The details we have explained above are sufficient to prove that the mutual relationship of the Sukuk holders is based on a partnership, because unless the relationship of partnership is established, neither the profit on these Sukuk will be assessed nor will it be valid to buy and sell them at more or less than their face value. It is because in that case, they will represent debt documents with no legitimate profit or loss possibly on holding and transferring them.

If price is different, then the exchange will become usurious and hence, it will be Shari’ah non-compliant.

When it is established that the relationship between the issuer and the holders of Sukuk is based on the concept of partnership of limited duration, then they should be seen in the context of partnership rulings.

In Islamic jurisprudence, the rules of partnership are explained with great clarity. Their description will be out of place here, but the following issues must be kept in mind.
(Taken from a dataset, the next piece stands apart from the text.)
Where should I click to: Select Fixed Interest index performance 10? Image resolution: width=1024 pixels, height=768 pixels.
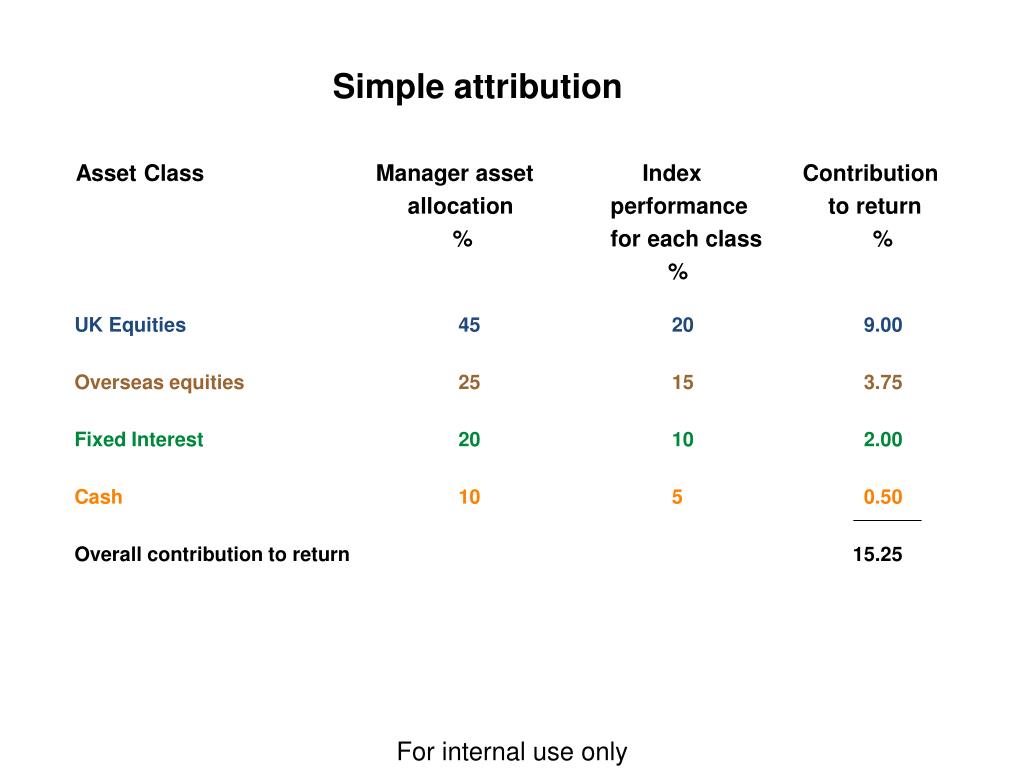point(682,440)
The basic principle of partnership is that all parties will share in the profit and loss. Such a partnership is not permissible in which a party shares in the profit, but does not accept the responsibility for the loss. Sukuk holders are shareholders in these assets, so they must also bear losses in proportion to their shares.

A partnership is not permissible in which one party is required to pay the other party a fixed profit in relation to the principal amount. For example, if it has been said that 12% profit will be given on these Sukuk anyway, then this would be invalid because of entering into the definition of interest.
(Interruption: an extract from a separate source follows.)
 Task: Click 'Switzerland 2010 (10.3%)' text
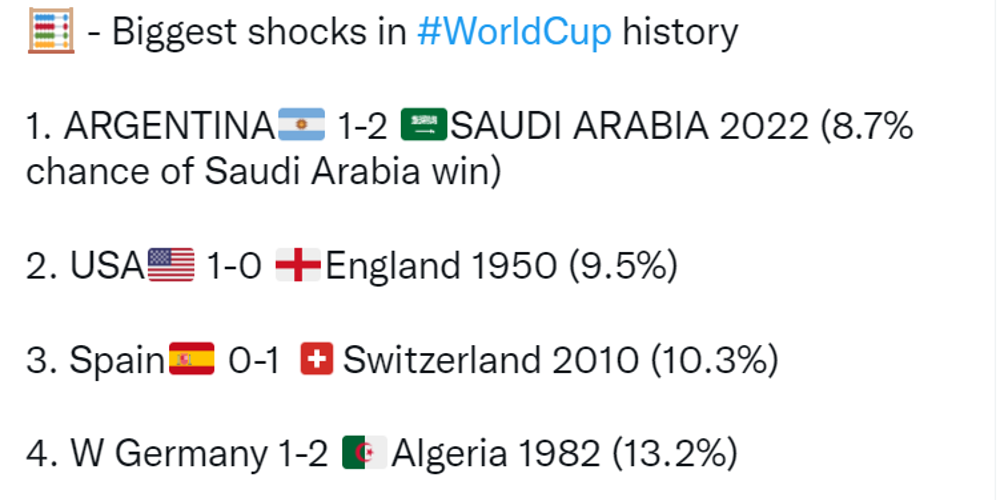pyautogui.click(x=561, y=360)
However, it is necessary to determine at the beginning of the partnership that how the profit will be divided among the participants. So, such Sukuk is not permissible in which profit is determined or expressed as a percentage of the invested money.

At the end of a partnership, liquidation is required, which is to sell all the assets of the partnership and convert them into cash, and from the proceeds, deduct the liquidation costs and outstanding debts. Then, the remaining amount should be distributed among all the shareholders in proportion to their shares.

The rationale is that partnership assets are jointly owned by all the partners, so at the end of the partnership period, distribution must be made among all the partners in proportion to their shares. If the value of the assets is insufficient to repay the original capital, then each partner should be given a share in proportion to his capital.

It has also been explained earlier that no party to a partnership can promise to purchase the assets of the partnership at face value, as this would mean giving a guarantee to a partner. If it has been stated that capital investment by a partner will be compulsorily returned, then this is against the principles of partnership. Any repurchase of assets agreement has to be separate.

Nonetheless, Ijarah Sukuk are also issued on the concept of limited term partnership. So it is imperative that when the Sukuk period is over, the asset is sold and the proceeds are distributed among the holders of the Sukuk proportionately.

Shari’ah Status of Sukuk

Sukuk is an alternative means of obtaining capital under Islamic law, in the same way that interest-bearing bonds or various certificates are issued for long-term borrowing. Similarly, Sukuk is issued to manage capital requirements in a legitimate manner. Sukuk issued are documentary evidence of ownership in the business and assets of the issuing entity rather than representing loans.

Some Pitfalls to Avoid in Sukuk Issuance and Management

When we examine the prevailing Sukuk in the light of the above principles, the following cautionary notes shall be kept in mind:

1.       If Sukuk holders only receive profit or rent and do not share in losses (if incurred), then this is against Shari’ah principle.

2.       If a fixed percentage of return is given on the invested capital which comes under the category of interest, then this is not permissible. 3.       If the issuer provides guarantee of invested capital by agreeing to necessarily repurchase the invested capital at the original amount, then this is not permissible. Any repurchase agreement has to be independent of the original investment agreement.